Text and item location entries
+ + +
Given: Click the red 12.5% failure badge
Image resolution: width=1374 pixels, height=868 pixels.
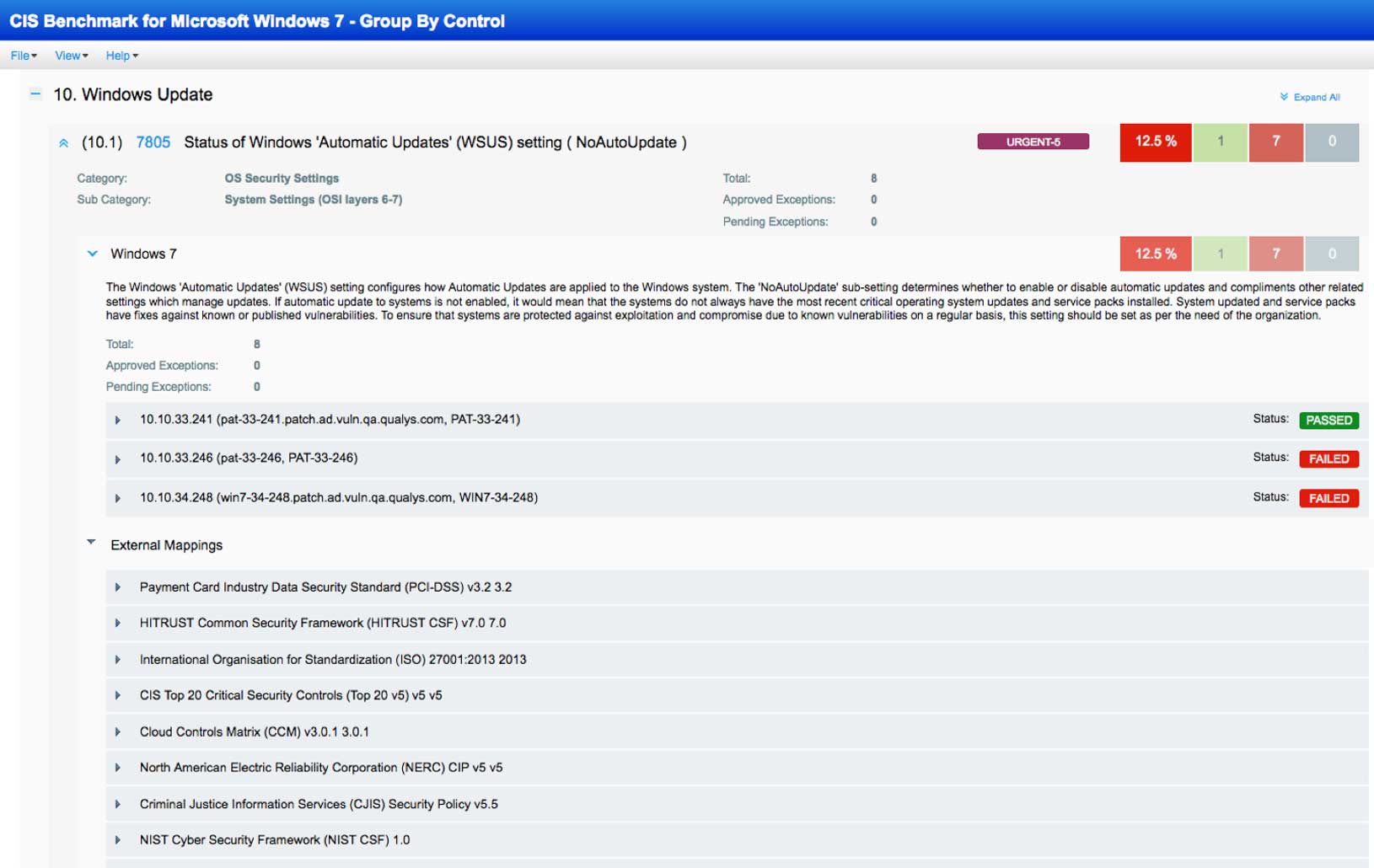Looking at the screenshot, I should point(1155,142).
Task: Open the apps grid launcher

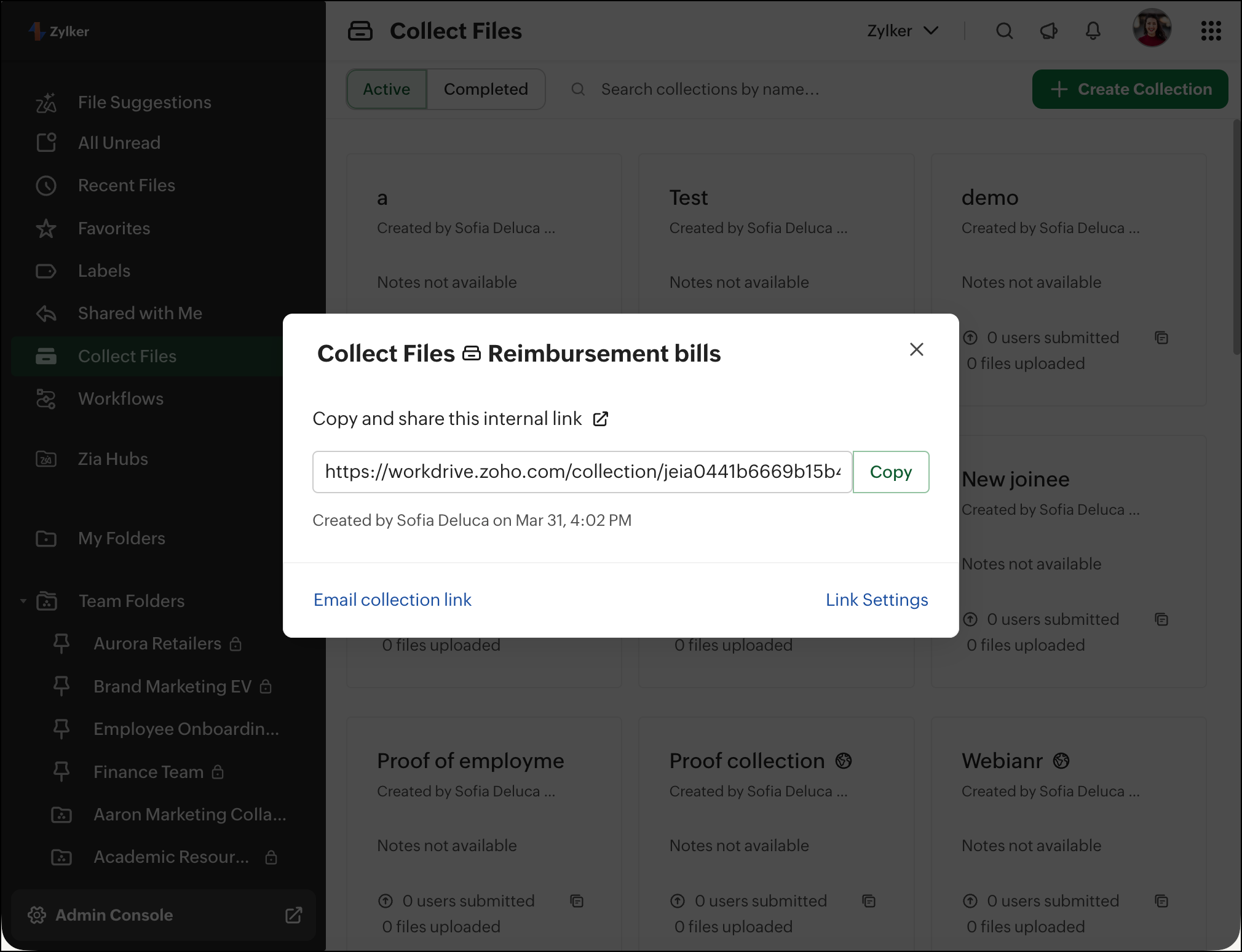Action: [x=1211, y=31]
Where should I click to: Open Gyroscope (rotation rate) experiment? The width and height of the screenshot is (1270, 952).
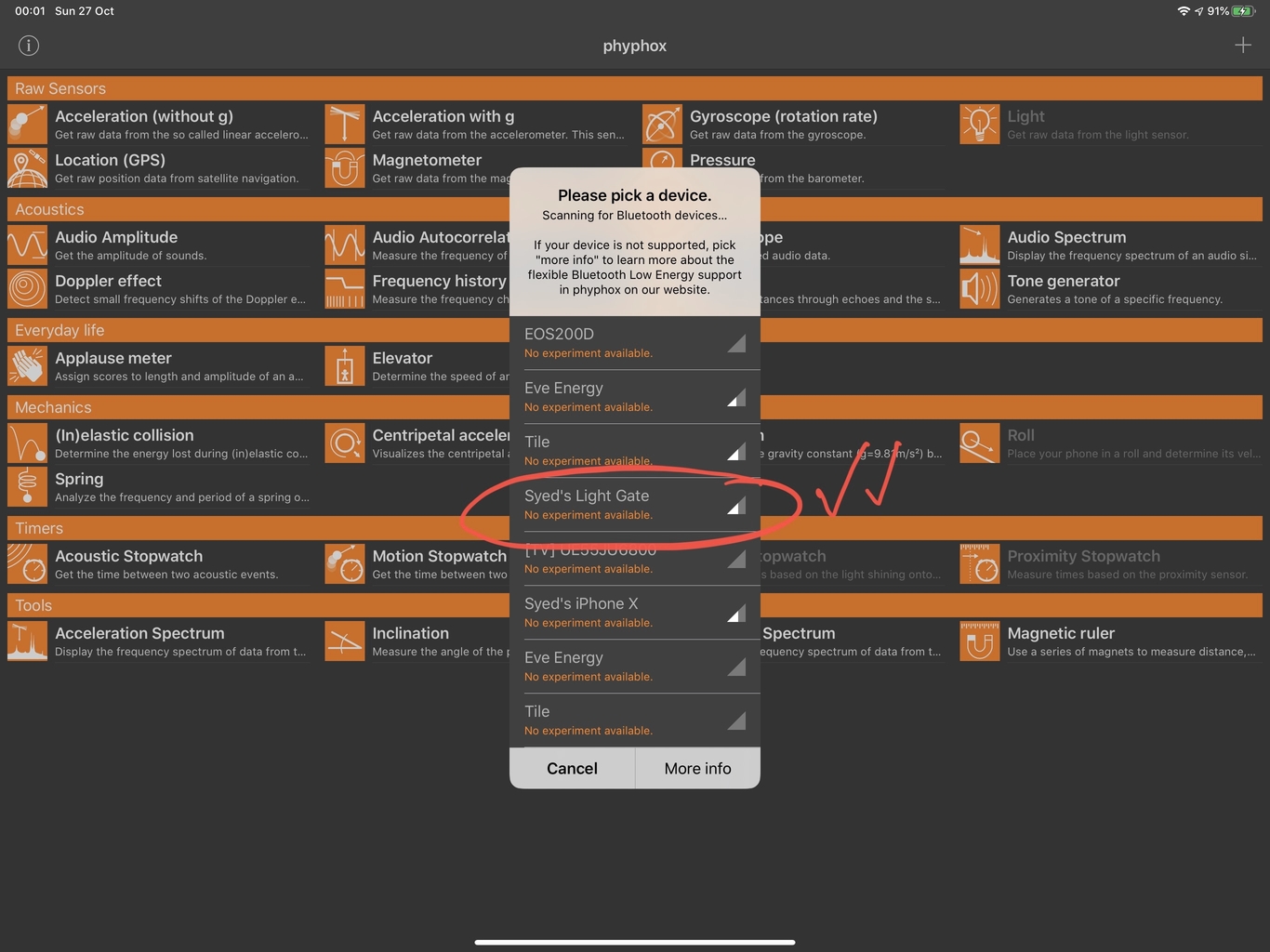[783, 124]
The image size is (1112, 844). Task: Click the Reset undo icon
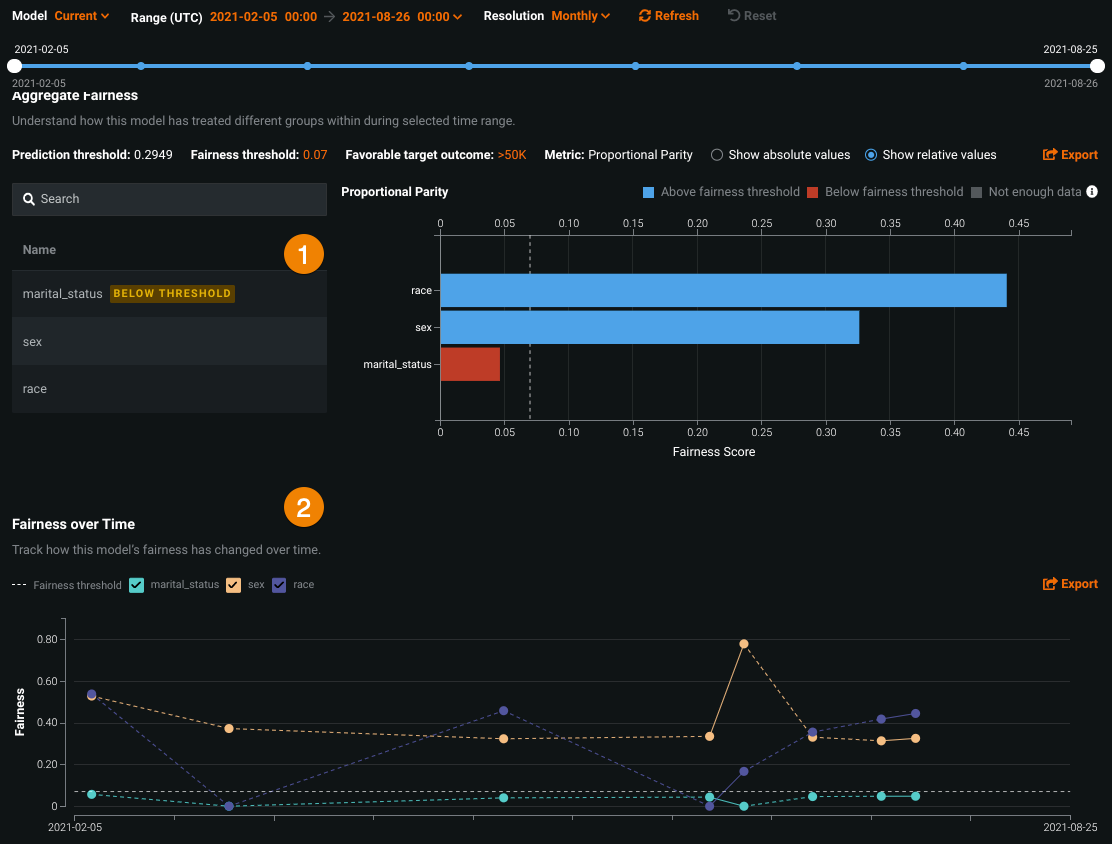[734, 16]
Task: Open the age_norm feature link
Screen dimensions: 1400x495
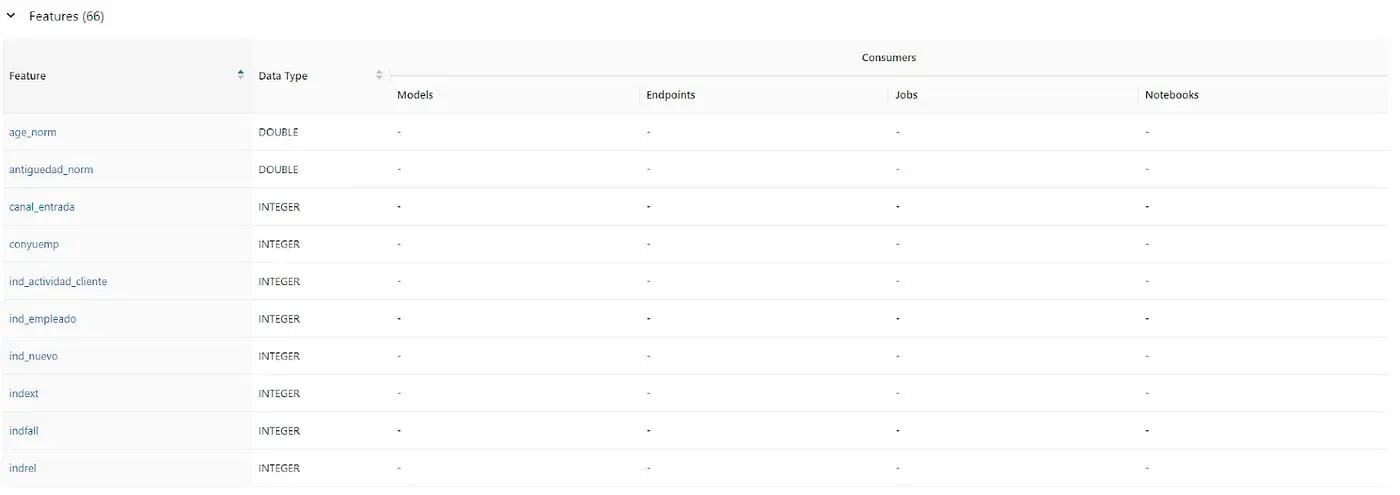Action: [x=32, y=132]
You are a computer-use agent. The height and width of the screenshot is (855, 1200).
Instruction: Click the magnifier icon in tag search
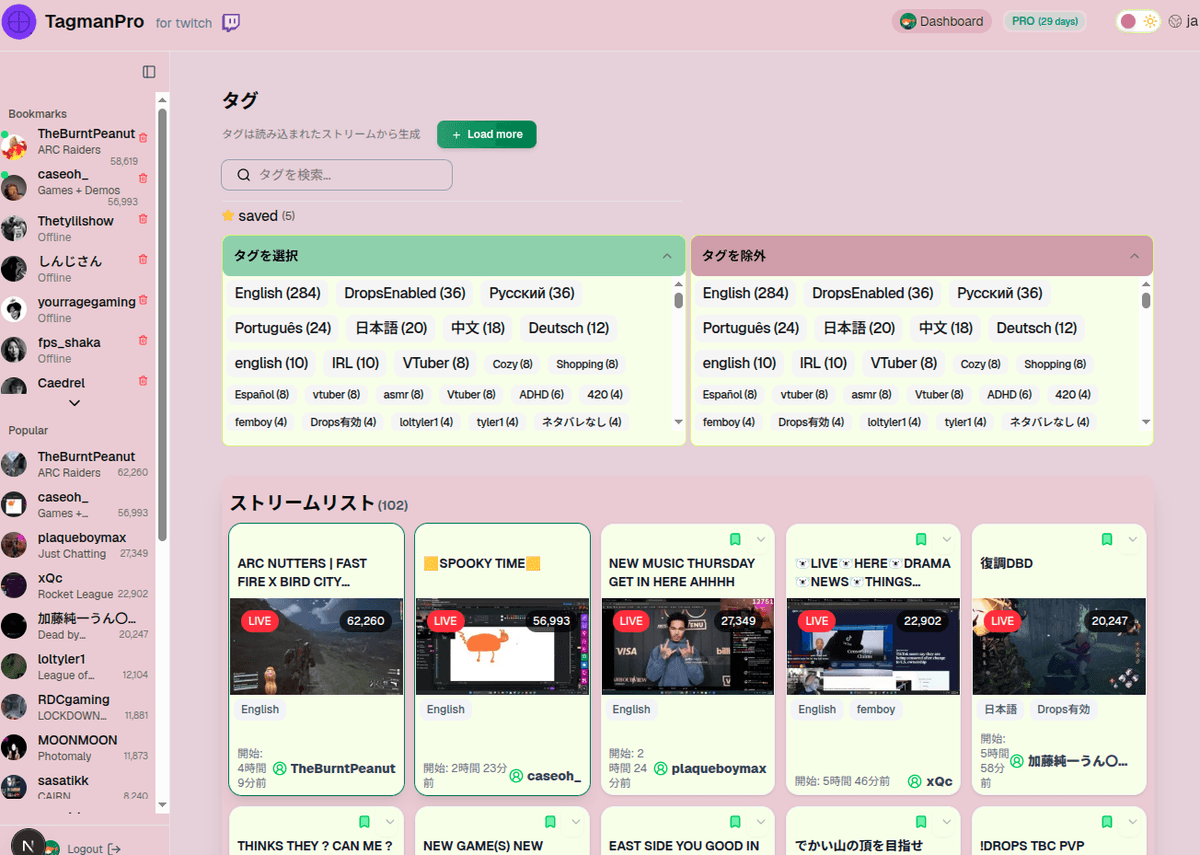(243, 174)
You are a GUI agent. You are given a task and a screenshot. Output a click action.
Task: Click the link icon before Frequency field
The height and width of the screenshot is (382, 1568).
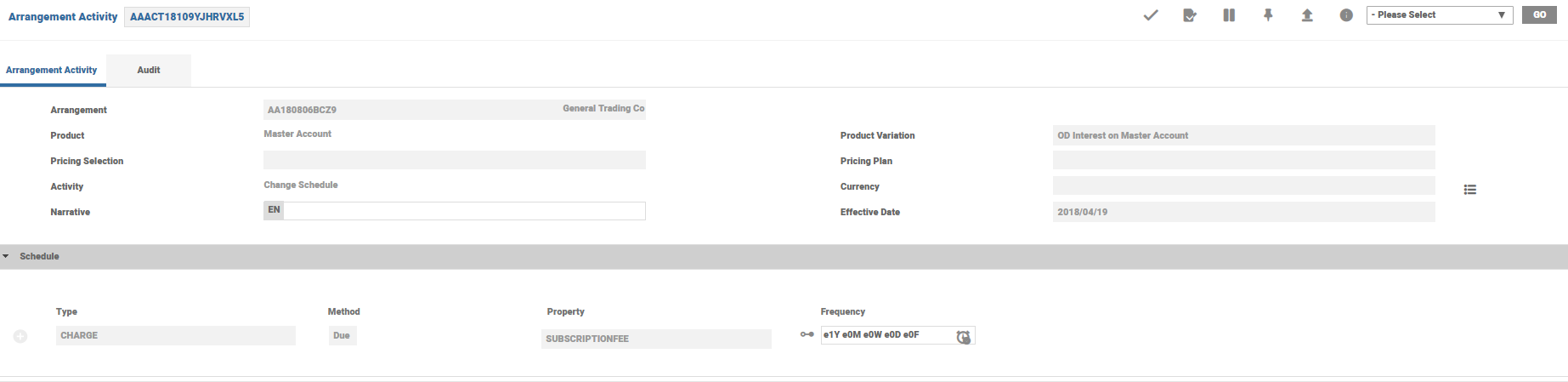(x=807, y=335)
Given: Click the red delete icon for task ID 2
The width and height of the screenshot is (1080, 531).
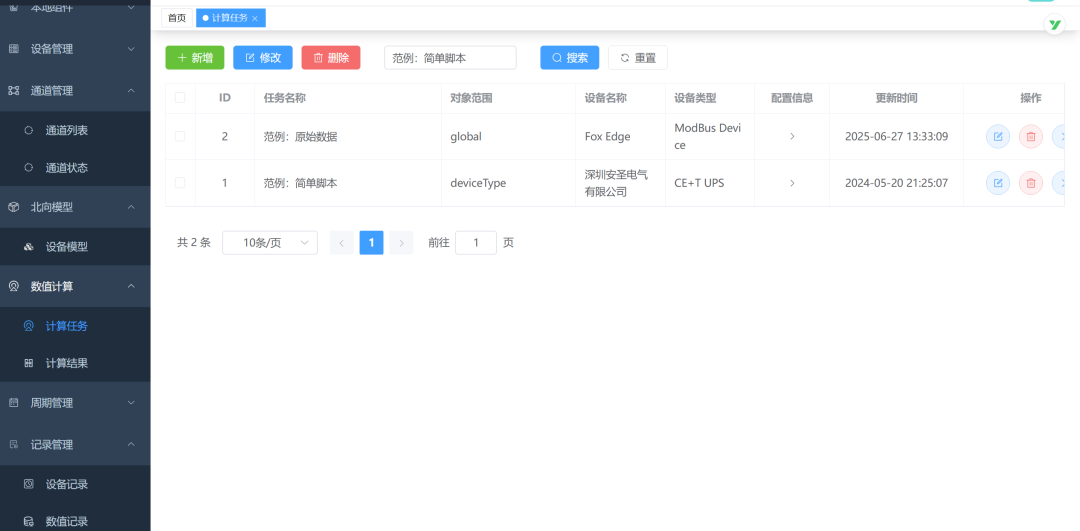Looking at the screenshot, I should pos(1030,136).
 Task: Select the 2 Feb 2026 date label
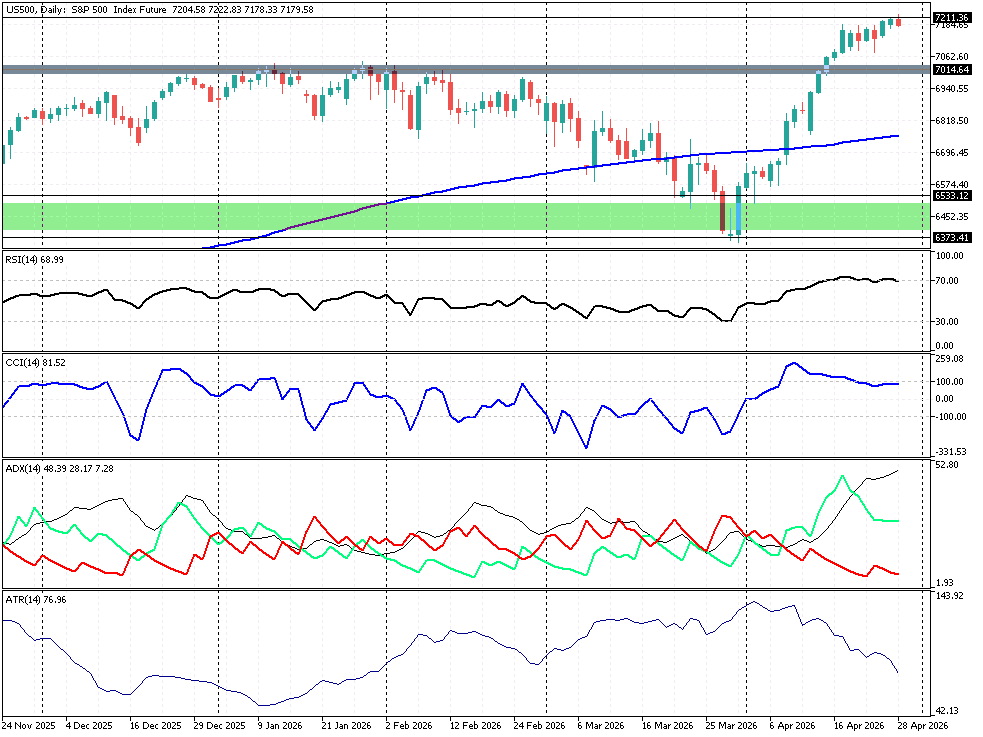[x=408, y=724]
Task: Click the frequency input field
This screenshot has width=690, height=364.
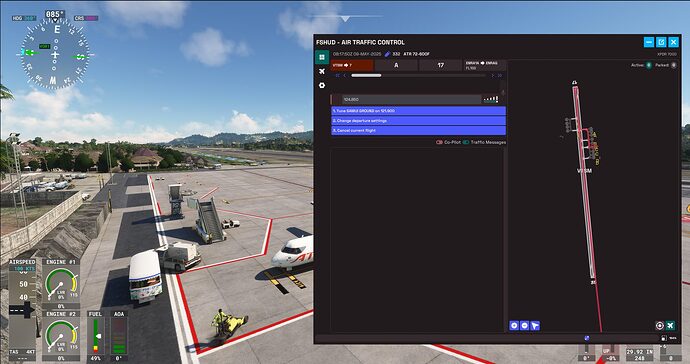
+ + +
Copy out the items word for word, from the line containing "Given: Click the red delete" through the end of the items. Leave out the pictures.

Given: Click the red delete icon for task ID 2
The width and height of the screenshot is (1080, 531).
Looking at the screenshot, I should pos(1030,136).
 Task: Select the 2 Feb 2026 date label
[x=408, y=724]
Task: Click the frequency input field
This screenshot has width=690, height=364.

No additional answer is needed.